Bauunternehmer verweist auf Politik, Zinsen und Inflation

Auf seiner Internetseite begründete das Unternehmen seinen „Liquiditätsengpass“ so: „Die Auswirkungen vergangener und aktueller Krisen haben zu erheblichen Belastungen in der Immobilienwirtschaft geführt – dabei sind die allgemeinen Entwicklungen in der Bauindustrie, mangelnde Planbarkeit und Zuverlässigkeit auf politischer Seite, die sowohl institutionelle als auch private Investoren und Kunden von Investitionen abhält, neben der Investitionszurückhaltung aufgrund gestiegener Zinsen, die zunehmende Verteuerung von Baumaterialien, abgerissene Lieferketten und Materialengpässe, mangelnde staatliche Förderung sowie bürokratische Herausforderungen, die Bauprojekte in die Länge ziehen, als wesentliche Ursachen anzuführen.“

Das „Pallotti“, wie das Projekt bei Tecklenburg Bau hieß, ist freilich nicht das einzige Bauprojekt im Umfeld der ehemaligen Pallottikirche in Rheinbach.
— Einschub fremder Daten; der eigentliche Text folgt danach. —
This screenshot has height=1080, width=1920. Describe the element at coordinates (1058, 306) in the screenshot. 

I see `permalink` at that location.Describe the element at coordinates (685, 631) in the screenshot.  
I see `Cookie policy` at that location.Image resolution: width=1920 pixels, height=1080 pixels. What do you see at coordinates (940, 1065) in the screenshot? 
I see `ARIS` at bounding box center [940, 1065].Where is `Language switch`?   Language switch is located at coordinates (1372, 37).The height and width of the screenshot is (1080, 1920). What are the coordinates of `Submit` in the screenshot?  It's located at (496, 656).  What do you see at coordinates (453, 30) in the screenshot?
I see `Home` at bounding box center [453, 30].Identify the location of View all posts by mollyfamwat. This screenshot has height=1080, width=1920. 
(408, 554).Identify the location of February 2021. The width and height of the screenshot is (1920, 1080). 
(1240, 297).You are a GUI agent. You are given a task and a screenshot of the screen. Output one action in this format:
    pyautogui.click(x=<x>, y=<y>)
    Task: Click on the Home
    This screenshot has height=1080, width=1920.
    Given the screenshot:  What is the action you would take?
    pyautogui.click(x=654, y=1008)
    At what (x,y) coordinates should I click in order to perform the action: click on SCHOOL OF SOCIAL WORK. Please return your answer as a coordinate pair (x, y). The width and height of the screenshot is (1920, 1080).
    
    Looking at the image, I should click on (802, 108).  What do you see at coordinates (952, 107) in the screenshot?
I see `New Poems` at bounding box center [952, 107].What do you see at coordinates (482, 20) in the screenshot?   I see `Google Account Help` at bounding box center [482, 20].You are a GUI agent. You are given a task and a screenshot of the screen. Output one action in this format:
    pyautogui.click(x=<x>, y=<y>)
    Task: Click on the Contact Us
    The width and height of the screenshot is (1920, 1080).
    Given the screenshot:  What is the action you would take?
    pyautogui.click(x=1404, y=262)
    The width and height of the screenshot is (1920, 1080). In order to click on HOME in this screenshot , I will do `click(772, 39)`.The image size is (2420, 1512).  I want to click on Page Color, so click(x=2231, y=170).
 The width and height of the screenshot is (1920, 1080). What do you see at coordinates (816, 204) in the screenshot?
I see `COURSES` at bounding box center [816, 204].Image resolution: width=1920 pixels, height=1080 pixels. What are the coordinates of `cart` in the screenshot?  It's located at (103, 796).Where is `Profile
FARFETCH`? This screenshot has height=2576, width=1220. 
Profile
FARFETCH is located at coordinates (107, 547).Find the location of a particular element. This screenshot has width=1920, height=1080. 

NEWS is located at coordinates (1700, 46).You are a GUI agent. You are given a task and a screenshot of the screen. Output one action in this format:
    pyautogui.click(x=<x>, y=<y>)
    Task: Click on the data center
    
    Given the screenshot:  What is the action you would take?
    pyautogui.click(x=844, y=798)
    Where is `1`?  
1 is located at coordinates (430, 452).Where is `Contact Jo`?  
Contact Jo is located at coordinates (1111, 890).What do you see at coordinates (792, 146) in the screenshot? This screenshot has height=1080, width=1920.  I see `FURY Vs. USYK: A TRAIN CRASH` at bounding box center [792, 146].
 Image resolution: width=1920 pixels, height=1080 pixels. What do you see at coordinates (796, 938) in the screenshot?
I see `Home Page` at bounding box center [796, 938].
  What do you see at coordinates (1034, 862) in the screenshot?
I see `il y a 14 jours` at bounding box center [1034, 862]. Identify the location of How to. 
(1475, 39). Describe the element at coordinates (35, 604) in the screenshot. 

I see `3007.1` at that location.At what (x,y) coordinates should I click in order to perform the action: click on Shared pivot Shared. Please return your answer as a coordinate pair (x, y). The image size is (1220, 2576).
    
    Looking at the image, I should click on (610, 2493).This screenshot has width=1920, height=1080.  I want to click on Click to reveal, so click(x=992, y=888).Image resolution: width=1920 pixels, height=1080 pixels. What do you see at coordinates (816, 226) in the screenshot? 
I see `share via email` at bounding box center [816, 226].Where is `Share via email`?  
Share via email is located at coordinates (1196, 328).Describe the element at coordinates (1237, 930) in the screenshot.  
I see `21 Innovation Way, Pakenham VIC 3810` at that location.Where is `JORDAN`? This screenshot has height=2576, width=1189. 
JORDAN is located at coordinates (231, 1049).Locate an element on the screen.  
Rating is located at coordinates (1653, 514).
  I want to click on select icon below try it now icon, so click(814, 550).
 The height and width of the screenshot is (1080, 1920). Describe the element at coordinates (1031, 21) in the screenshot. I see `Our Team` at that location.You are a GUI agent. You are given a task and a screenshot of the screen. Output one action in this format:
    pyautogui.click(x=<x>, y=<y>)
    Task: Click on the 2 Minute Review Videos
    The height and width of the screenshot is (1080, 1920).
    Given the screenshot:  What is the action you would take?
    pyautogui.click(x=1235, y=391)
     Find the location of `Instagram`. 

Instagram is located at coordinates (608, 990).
Während hier auf dem mehr als 2000 Quadratmeter großen Areal der ehemaligen Pallottiner-Gärtnerei ein Kinder- und Jugendmedizinisches Zentrum angekündigt war, mit Praxen für verschiedene Ärzte und Therapeuten für Kinder- und Jugendmedizin, hatte ein anderer Investor für den Bereich Richtung Stadtpark ebenfalls großes angekündigt. In mehreren Bauphasen sollen dort 17 Reihenhäuser und drei Stadtvillen samt 31 Eigentumswohnungen entstehen. Auf dem 5,3 Hektar großen Gelände im Umfeld der entwidmeten Kirche sollte Platz für 285 Wohneinheiten sein, die etwa 600 Menschen ein Zuhause geben können. Für den zur Schützenstraße hin gelegenen Abschnitt soll es „Wohnen im Grünen“ geben - oberirdisch ohne Straßen und Autos, aber mit einer großen Tiefgarage, die Aufzüge in die Wohnungen hat.

Allerdings gelten auch für dieses Bauvorhaben die Regeln der Konjunktur. Noch sind erst Teile gebaut. Angeblich hatte der Investor dieser Vorhaben, die Bouwfonds Property Development (BPD), Interesse, das Pallotti-Projekt der Tecklenburg Bau fortzusetzen. Doch das erwies sich binnen kürzester Zeit als Wunschtraum einzelner Rheinbacher: BPD dementierte.